Clearly, though, not every scientist, philosopher, or anthropologist of the time supported eugenics. T.H. Huxley, Joseph Hooker, Asa Gray, William H. Draper, Alfred Russell Wallace, and Charles Darwin each rejected the theory of racial superiority, especially when used to justify human bondage and other forms of slavery. They saw the idea of such superiority for what it is: a deeply ill-informed belief that one’s own group of people or nation is superior to that of other cultures, groups, and nations. Annie Besant and Charles Bradlaugh, two major activists for human rights and women’s suffrage, saw racism as an evil as well. These are just a few examples of notable people who accepted others as equal to themselves and different cultures as equal to their own.

Into the twentieth century and through the 1930s, eugenics was a popular research area for some scientists, even as it was quickly dropping out of favor with modern anthropology. European eugenics “research” served to bolster the ontological beliefs of fascist regimes and their terrible deeds—deeds that would lead to massive ethic and racial cleansing and that would engulf Europe and half the planet in a war ostensibly fought by the Allies to save secular democracy and human dignity.

Fast-forwarding to present day, our humanistic ethics and the anthropological discipline’s worldview has improved greatly. In fact, the American Anthropological Association’s best practices demand that we “do no harm” to people and cultures around the globe, that each person should be given deep respect, and that helping to understand each other is essential to each future generation’s success. This certainly aligns with not only the Humanist Manifesto III, but also the UN’s Universal Declaration of Human Rights.

The suffering of past tragedies based on race policy and eugenics need not become just hallmarks of world history. They remain constant reminders of our current selves, especially since humans in some parts of the globe still commit genocide and accept eugenics, a discredited pseudoscience, as a valid area of scientific investigation.

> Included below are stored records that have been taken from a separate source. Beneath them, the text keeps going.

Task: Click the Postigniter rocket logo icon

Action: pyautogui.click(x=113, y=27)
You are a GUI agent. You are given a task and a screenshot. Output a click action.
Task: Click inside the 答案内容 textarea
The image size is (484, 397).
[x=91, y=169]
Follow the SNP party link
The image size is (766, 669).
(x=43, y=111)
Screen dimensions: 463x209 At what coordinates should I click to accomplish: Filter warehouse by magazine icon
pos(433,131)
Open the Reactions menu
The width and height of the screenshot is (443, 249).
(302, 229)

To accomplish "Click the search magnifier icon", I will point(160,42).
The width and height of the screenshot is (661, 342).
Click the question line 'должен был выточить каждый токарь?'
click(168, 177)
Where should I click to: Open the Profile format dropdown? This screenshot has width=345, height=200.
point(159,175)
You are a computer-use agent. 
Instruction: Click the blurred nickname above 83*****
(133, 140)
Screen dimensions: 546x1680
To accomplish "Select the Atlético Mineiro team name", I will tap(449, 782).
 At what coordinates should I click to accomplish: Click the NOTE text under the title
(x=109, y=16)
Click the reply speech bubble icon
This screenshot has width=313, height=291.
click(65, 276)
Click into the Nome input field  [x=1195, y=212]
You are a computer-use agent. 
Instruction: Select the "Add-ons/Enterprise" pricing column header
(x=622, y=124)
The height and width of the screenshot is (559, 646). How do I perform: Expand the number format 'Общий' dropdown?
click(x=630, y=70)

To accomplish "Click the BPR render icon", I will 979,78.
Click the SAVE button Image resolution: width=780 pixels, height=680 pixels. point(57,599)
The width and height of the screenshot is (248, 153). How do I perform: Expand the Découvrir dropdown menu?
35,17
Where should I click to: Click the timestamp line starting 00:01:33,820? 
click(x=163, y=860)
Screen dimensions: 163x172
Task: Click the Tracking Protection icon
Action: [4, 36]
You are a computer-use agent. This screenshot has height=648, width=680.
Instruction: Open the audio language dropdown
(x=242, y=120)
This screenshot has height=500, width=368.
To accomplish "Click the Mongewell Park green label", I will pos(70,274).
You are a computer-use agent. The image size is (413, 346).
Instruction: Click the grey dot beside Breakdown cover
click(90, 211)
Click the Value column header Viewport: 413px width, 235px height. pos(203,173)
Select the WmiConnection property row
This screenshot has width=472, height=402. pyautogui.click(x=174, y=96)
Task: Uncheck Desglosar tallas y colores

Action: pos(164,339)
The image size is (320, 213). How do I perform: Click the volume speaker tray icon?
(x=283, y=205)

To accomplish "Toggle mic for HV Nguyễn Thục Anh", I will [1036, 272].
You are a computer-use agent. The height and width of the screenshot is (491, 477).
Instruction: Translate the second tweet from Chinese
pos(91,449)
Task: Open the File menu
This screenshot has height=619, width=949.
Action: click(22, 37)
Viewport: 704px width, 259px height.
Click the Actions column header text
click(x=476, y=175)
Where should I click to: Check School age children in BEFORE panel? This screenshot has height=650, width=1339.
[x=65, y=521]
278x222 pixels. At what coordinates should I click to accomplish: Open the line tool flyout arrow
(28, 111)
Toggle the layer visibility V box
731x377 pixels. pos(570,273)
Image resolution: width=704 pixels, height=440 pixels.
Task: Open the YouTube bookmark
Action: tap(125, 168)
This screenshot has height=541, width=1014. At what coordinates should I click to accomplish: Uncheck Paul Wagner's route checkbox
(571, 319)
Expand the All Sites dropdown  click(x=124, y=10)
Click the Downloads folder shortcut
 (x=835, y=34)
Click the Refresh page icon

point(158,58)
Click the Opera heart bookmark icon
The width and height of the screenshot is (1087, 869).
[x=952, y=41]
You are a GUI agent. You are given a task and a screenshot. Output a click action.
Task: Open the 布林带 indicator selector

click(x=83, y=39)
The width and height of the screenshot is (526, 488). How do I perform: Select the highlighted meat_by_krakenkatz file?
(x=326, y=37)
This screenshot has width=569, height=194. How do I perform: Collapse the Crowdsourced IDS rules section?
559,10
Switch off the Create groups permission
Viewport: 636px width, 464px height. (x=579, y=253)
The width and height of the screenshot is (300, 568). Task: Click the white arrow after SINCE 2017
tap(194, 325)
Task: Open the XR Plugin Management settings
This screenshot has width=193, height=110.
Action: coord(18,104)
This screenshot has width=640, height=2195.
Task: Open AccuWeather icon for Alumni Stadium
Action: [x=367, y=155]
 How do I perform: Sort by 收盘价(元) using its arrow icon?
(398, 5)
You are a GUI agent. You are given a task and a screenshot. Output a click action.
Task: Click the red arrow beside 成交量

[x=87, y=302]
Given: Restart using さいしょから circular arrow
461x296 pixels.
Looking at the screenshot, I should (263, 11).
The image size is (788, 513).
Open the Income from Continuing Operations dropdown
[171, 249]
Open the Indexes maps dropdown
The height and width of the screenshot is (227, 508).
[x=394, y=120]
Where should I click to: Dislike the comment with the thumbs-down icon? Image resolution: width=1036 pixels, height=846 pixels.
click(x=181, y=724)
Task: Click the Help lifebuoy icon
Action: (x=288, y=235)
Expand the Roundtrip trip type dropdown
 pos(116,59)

As the Tree of Life massacre has reminded us once again, our human ability to be intolerant towards one another is alive and well. It may have been previously considered fringe, but in the last few years open racism appears to have become normalized in American political discourse and personal attitude.

It certainly won’t be anthropology or humanism that participates in oppression. Both have grown too grounded in verifiable data while becoming increasingly diverse to fall backwards into pseudoscience and racial stereotyping. Both serve to lift the burden of pain off of people. They can help to educate in so many languages and venues. They can open doors and minds to tear down racial violence and make way for a more common and humanistic understanding of each other.

In 1971, James Baldwin and Margaret Mead co-published a book entitled A Rap on Race. The book came out during a turbulent time in US and global history. Racial segregation and riots had occurred in numerous American cities, and the United States was still knee deep in the Vietnam War. Yet, their book was one of candor and intimacy. Written by an activist and an anthropologist to highlight injustice while working to build understanding of what was happening in America at the time.

In 2018, not only must we continue to study and highlight the reasons why individuals and groups act the way they do, but as social activists we must stand for social justice and the oppressed as well.

As activists, diplomats, educators, and humanitarians, we work and travel in circles that will lead us to change for the better. Humanism and anthropology are entwined emissaries for greater personal and group understanding of the world we share.